#### [TASK MATERIAL]
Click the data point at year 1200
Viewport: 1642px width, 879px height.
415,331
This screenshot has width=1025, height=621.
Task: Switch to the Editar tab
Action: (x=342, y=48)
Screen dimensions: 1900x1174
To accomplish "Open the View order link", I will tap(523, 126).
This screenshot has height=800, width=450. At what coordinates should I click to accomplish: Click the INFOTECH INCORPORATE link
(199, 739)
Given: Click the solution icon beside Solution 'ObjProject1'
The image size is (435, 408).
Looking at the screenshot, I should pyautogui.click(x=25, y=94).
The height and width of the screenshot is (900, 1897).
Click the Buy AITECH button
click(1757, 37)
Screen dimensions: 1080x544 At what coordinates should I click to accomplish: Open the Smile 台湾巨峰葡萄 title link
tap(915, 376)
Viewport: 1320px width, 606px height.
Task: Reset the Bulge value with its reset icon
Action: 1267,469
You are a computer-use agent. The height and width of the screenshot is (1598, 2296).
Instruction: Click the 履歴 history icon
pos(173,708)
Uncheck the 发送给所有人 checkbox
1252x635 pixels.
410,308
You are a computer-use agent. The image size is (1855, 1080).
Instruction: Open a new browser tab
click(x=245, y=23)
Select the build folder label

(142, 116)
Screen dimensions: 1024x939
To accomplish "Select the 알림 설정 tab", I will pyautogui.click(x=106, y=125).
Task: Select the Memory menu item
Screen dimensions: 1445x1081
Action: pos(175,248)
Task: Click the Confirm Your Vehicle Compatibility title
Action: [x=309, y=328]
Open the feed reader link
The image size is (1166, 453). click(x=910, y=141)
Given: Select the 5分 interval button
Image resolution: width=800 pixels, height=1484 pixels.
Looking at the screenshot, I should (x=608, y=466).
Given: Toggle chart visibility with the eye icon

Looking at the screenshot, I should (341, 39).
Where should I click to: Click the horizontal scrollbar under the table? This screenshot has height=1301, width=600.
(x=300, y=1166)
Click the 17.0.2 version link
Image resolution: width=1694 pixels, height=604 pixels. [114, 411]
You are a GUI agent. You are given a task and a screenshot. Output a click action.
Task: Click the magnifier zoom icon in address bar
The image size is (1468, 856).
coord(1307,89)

#### [TASK ITEM]
Please output the full listing, keeping every character the same.

#### [SOLUTION FOR THIS PROBLEM]
Click the data point at year 1200
Viewport: 1642px width, 879px height.
415,331
This screenshot has width=1025, height=621.
Task: Switch to the Editar tab
Action: (x=342, y=48)
Screen dimensions: 1900x1174
To accomplish "Open the View order link", I will tap(523, 126).
This screenshot has height=800, width=450. At what coordinates should I click to accomplish: Click the INFOTECH INCORPORATE link
(199, 739)
Given: Click the solution icon beside Solution 'ObjProject1'
The image size is (435, 408).
Looking at the screenshot, I should pyautogui.click(x=25, y=94).
The height and width of the screenshot is (900, 1897).
Click the Buy AITECH button
click(1757, 37)
Screen dimensions: 1080x544 At what coordinates should I click to accomplish: Open the Smile 台湾巨峰葡萄 title link
tap(915, 376)
Viewport: 1320px width, 606px height.
Task: Reset the Bulge value with its reset icon
Action: 1267,469
You are a computer-use agent. The height and width of the screenshot is (1598, 2296).
Instruction: Click the 履歴 history icon
pos(173,708)
Uncheck the 发送给所有人 checkbox
1252x635 pixels.
410,308
You are a computer-use agent. The image size is (1855, 1080).
Instruction: Open a new browser tab
click(x=245, y=23)
Select the build folder label

(142, 116)
Screen dimensions: 1024x939
To accomplish "Select the 알림 설정 tab", I will pyautogui.click(x=106, y=125).
Task: Select the Memory menu item
Screen dimensions: 1445x1081
Action: pos(175,248)
Task: Click the Confirm Your Vehicle Compatibility title
Action: [x=309, y=328]
Open the feed reader link
The image size is (1166, 453). click(x=910, y=141)
Given: Select the 5分 interval button
Image resolution: width=800 pixels, height=1484 pixels.
Looking at the screenshot, I should (x=608, y=466).
Given: Toggle chart visibility with the eye icon

Looking at the screenshot, I should (341, 39).
Where should I click to: Click the horizontal scrollbar under the table? This screenshot has height=1301, width=600.
(x=300, y=1166)
Click the 17.0.2 version link
Image resolution: width=1694 pixels, height=604 pixels. [114, 411]
You are a GUI agent. You are given a task and a screenshot. Output a click action.
Task: Click the magnifier zoom icon in address bar
The image size is (1468, 856).
coord(1307,89)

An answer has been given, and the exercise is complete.